In [89]:
import pandas as pd
import gensim
import gensim.downloader as api
from nltk.tokenize import word_tokenize, sent_tokenize


 Task 1: Evaluation of the word2vec-google-news-300 Pre-trained Model

In [82]:
model = api.load('word2vec-google-news-300') # https://www.geeksforgeeks.org/nlp-gensim-tutorial-complete-guide-for-beginners/?ref=header_search

model2 = api.load('glove-wiki-gigaword-300') # https://radimrehurek.com/gensim/models/word2vec.html
model3 = api.load('glove-wiki-gigaword-200') # https://radimrehurek.com/gensim/models/word2vec.html

model4 = api.load('glove-twitter-100')
model5 = api.load('glove-wiki-gigaword-100')




In [131]:
# Function Debugged by ChatGPT (OpenAI, 2023; ChatGPT (Model 4.0)) https://chat.openai.com/chat"
def evaluate_synonym(model, model_name):
    # Read the synonym dataset as a dataframe
    data = pd.read_csv('synonym.csv')

    # Initialize an empty list to store results
    result = []

    # Iterate over each row in the dataset
    for index, row in data.iterrows():
        # Extract the question word and the correct answer from the current row
        question = row['question']
        answer = row['answer']

        # Extract the four option words from the current row
        options = [row.iloc[2], row.iloc[3], row.iloc[4], row.iloc[5]]

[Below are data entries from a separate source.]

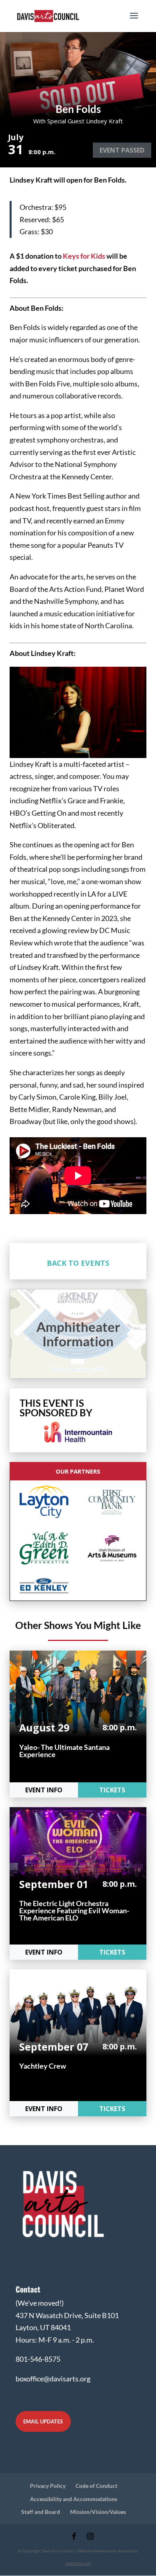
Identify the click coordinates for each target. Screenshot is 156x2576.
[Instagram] (90, 2537)
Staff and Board (40, 2511)
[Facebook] (74, 2537)
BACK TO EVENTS (78, 1263)
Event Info (43, 1790)
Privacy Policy (48, 2485)
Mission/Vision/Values (98, 2511)
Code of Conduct (96, 2485)
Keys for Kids (84, 255)
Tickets (112, 1790)
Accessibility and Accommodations (73, 2499)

        # Initialize label and cosine similarity
        label = None
        cosine = 0

        # Determine if the model is a Word2Vec model or KeyedVectors object
        if hasattr(model, 'wv'):
            vocabularies = model.wv.key_to_index  # For Word2Vec model
            similarity = model.wv.similarity      # Accessing similarity method
        else:
            vocabularies = model.key_to_index     # For KeyedVectors object
            similarity = model.similarity         # Accessing similarity method

        # Check if the question word is in the model's vocabulary
        if question not in vocabularies:
            label = 'guess'
        # Check if any of the option words are in the model's vocabulary
        elif not any(option in vocabularies for option in options):
            label = 'guess'

        # If the label is 'guess', append the result with 'NULL' as the guess word
        if label == 'guess':
            result.append([question+',', answer+',', 'NULL', label])
        else:
            # Otherwise, evaluate each option word
            for option in options:
                if option in vocabularies:
                    # Compute the cosine similarity score between the question word and the option word
                    score = similarity(question, option)
                    if score > cosine:
                        # Update the best guess based on the highest similarity score
                        temp = [question+',', answer+',', option+',', label]
                        cosine = score
            
            # Determine if the best guess is correct or wrong
            if temp[1] == temp[2]:
                temp[3] = 'correct'
            else:
                temp[3] = 'wrong'

            # Append the result
            result.append(temp)

    # Convert the results to a DataFrame
    output = pd.DataFrame(result, columns=['question', 'answer', 'guess', 'label'])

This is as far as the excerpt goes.